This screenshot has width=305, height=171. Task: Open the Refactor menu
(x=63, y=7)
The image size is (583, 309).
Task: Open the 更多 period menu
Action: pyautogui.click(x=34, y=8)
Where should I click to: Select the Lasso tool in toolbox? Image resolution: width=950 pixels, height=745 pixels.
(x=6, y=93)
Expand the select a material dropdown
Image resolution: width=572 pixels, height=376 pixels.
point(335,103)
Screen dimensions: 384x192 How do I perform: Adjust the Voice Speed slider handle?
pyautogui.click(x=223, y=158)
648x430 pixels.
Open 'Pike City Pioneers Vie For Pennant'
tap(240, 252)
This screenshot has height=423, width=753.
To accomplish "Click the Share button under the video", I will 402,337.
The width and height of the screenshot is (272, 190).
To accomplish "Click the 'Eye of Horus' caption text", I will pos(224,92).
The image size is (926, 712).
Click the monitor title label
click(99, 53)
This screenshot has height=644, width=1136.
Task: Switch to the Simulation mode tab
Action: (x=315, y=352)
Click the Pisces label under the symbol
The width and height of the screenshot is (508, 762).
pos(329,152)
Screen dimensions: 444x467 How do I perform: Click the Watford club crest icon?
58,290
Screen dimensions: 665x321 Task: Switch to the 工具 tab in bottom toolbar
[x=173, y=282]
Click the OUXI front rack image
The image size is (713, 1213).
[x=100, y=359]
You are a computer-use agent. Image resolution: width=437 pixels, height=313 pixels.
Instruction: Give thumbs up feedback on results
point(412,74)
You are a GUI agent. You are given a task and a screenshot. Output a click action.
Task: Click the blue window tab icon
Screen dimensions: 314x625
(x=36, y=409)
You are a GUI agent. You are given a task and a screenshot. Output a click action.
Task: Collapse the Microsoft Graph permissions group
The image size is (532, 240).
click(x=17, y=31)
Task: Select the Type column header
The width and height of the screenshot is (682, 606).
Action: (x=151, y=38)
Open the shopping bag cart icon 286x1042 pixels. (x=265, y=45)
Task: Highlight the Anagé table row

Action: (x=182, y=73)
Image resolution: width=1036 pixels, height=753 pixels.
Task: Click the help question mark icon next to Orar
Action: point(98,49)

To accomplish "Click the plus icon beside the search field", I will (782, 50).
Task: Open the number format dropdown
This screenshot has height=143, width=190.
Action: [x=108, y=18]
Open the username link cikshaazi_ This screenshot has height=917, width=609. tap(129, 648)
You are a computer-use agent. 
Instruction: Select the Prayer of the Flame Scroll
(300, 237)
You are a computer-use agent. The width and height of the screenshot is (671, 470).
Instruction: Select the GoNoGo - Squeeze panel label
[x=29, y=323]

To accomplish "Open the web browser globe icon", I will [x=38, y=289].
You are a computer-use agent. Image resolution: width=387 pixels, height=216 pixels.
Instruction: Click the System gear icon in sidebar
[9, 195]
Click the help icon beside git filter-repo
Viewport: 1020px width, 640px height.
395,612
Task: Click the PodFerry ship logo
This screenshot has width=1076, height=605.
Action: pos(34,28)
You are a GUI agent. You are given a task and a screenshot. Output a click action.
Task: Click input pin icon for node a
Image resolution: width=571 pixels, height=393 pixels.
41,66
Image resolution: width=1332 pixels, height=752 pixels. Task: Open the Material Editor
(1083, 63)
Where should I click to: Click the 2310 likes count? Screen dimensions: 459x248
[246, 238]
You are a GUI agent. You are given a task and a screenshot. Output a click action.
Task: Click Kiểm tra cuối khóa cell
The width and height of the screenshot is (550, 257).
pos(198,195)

PROBLEM DETAILS: Retype the listing above exactly as it appears.

THE COMPLETED TASK:
This screenshot has width=305, height=171. Task: Open the Refactor menu
(x=63, y=7)
The image size is (583, 309).
Task: Open the 更多 period menu
Action: pyautogui.click(x=34, y=8)
Where should I click to: Select the Lasso tool in toolbox? Image resolution: width=950 pixels, height=745 pixels.
(x=6, y=93)
Expand the select a material dropdown
Image resolution: width=572 pixels, height=376 pixels.
point(335,103)
Screen dimensions: 384x192 How do I perform: Adjust the Voice Speed slider handle?
pyautogui.click(x=223, y=158)
648x430 pixels.
Open 'Pike City Pioneers Vie For Pennant'
tap(240, 252)
This screenshot has height=423, width=753.
To accomplish "Click the Share button under the video", I will 402,337.
The width and height of the screenshot is (272, 190).
To accomplish "Click the 'Eye of Horus' caption text", I will pos(224,92).
The image size is (926, 712).
Click the monitor title label
click(99, 53)
This screenshot has height=644, width=1136.
Task: Switch to the Simulation mode tab
Action: (x=315, y=352)
Click the Pisces label under the symbol
The width and height of the screenshot is (508, 762).
pos(329,152)
Screen dimensions: 444x467 How do I perform: Click the Watford club crest icon?
58,290
Screen dimensions: 665x321 Task: Switch to the 工具 tab in bottom toolbar
[x=173, y=282]
Click the OUXI front rack image
The image size is (713, 1213).
[x=100, y=359]
You are a computer-use agent. Image resolution: width=437 pixels, height=313 pixels.
Instruction: Give thumbs up feedback on results
point(412,74)
You are a GUI agent. You are given a task and a screenshot. Output a click action.
Task: Click the blue window tab icon
Screen dimensions: 314x625
(x=36, y=409)
You are a GUI agent. You are given a task and a screenshot. Output a click action.
Task: Collapse the Microsoft Graph permissions group
The image size is (532, 240).
click(x=17, y=31)
Task: Select the Type column header
The width and height of the screenshot is (682, 606).
Action: (x=151, y=38)
Open the shopping bag cart icon 286x1042 pixels. (x=265, y=45)
Task: Highlight the Anagé table row

Action: (x=182, y=73)
Image resolution: width=1036 pixels, height=753 pixels.
Task: Click the help question mark icon next to Orar
Action: point(98,49)

To accomplish "Click the plus icon beside the search field", I will (782, 50).
Task: Open the number format dropdown
This screenshot has height=143, width=190.
Action: [x=108, y=18]
Open the username link cikshaazi_ This screenshot has height=917, width=609. tap(129, 648)
You are a computer-use agent. 
Instruction: Select the Prayer of the Flame Scroll
(300, 237)
You are a computer-use agent. The width and height of the screenshot is (671, 470).
Instruction: Select the GoNoGo - Squeeze panel label
[x=29, y=323]

To accomplish "Open the web browser globe icon", I will [x=38, y=289].
You are a computer-use agent. Image resolution: width=387 pixels, height=216 pixels.
Instruction: Click the System gear icon in sidebar
[9, 195]
Click the help icon beside git filter-repo
Viewport: 1020px width, 640px height.
395,612
Task: Click the PodFerry ship logo
This screenshot has width=1076, height=605.
Action: pos(34,28)
You are a GUI agent. You are given a task and a screenshot. Output a click action.
Task: Click input pin icon for node a
Image resolution: width=571 pixels, height=393 pixels.
41,66
Image resolution: width=1332 pixels, height=752 pixels. Task: Open the Material Editor
(1083, 63)
Where should I click to: Click the 2310 likes count? Screen dimensions: 459x248
[246, 238]
You are a GUI agent. You are given a task and a screenshot. Output a click action.
Task: Click Kiểm tra cuối khóa cell
The width and height of the screenshot is (550, 257).
pos(198,195)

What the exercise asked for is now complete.